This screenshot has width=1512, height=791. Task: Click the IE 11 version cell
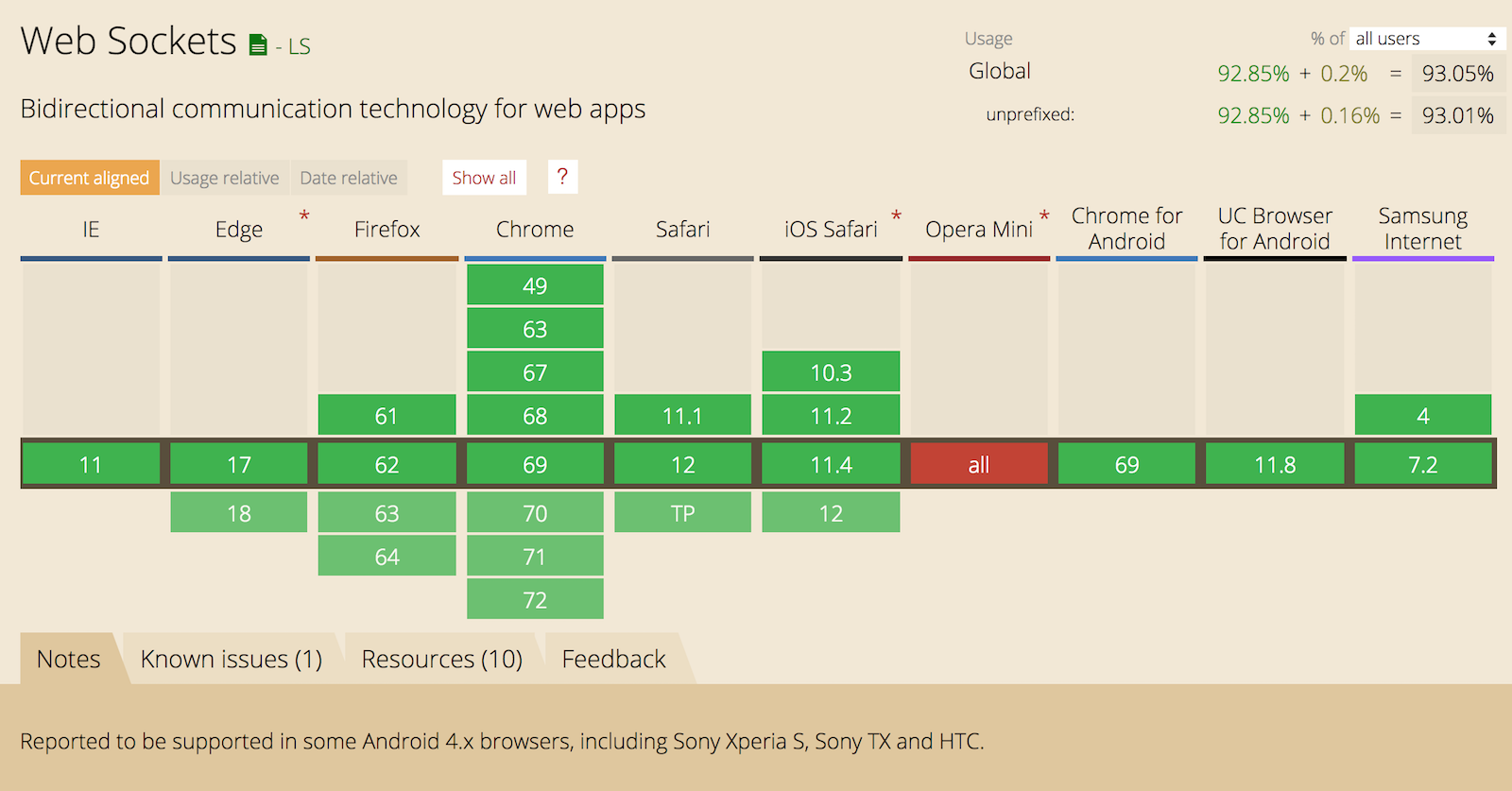[91, 464]
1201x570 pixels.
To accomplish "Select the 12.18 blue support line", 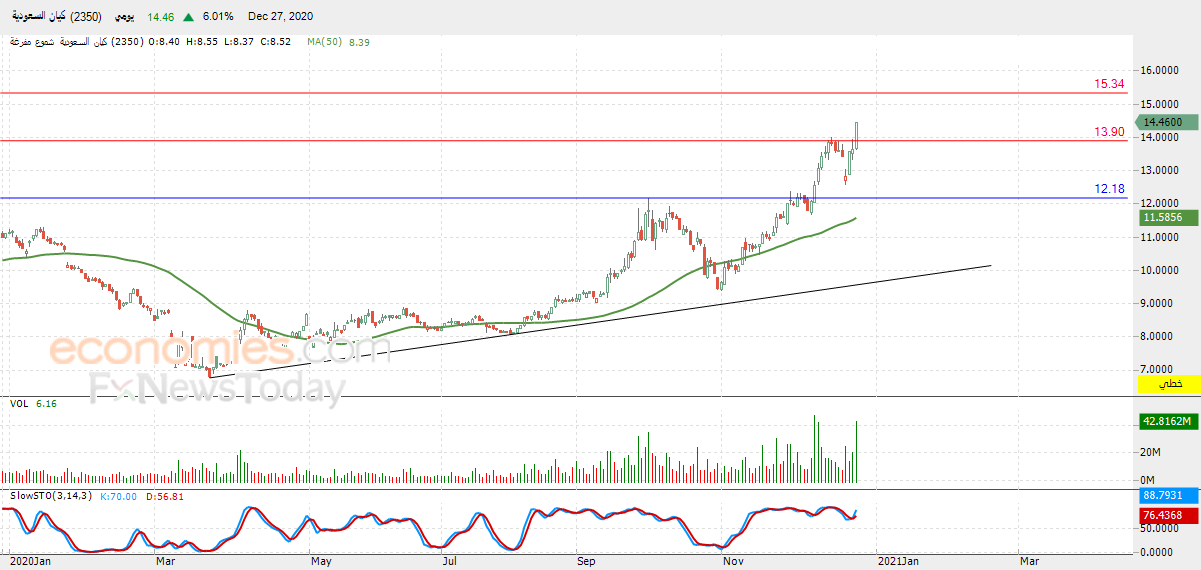I will click(563, 198).
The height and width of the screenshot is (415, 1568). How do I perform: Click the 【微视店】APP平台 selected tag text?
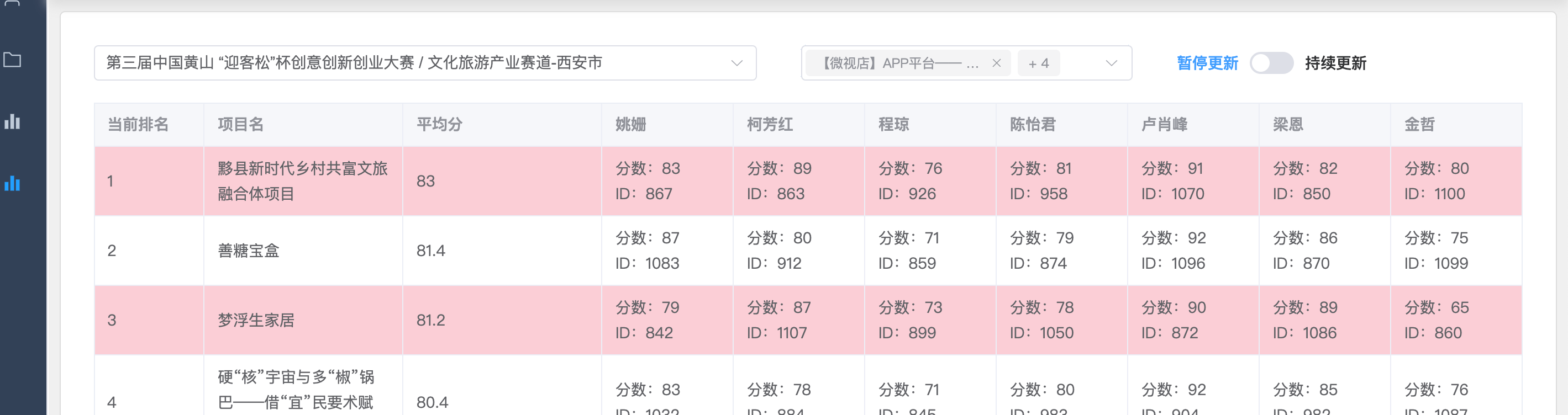click(899, 63)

☆ ☆ ☆

Task to carry out: Write out, exactly and with nothing added, every line from the one that holds "The height and" to the end of the entries above; pictures stay out.

Expected answer:
The height and width of the screenshot is (415, 1568). How do I perform: Click the 【微视店】APP平台 selected tag text?
click(899, 63)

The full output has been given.